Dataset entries
......

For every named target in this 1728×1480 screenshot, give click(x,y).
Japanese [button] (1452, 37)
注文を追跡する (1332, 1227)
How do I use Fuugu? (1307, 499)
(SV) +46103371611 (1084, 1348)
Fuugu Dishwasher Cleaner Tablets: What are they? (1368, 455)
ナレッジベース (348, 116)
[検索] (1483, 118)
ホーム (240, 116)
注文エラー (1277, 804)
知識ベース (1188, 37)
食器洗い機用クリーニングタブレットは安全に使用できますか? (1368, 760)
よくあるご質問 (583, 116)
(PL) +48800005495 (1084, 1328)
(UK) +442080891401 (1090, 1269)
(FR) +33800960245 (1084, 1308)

......

Each entry above has to be duplicated exactly as it stands.

For every named target in this 1728×1480 screenshot, give click(x,y).
Japanese [button] (1452, 37)
注文を追跡する (1332, 1227)
How do I use Fuugu? (1307, 499)
(SV) +46103371611 (1084, 1348)
Fuugu Dishwasher Cleaner Tablets: What are they? (1368, 455)
ナレッジベース (348, 116)
[検索] (1483, 118)
ホーム (240, 116)
注文エラー (1277, 804)
知識ベース (1188, 37)
食器洗い機用クリーニングタブレットは安全に使用できますか? (1368, 760)
よくあるご質問 (583, 116)
(PL) +48800005495 (1084, 1328)
(UK) +442080891401 (1090, 1269)
(FR) +33800960245 (1084, 1308)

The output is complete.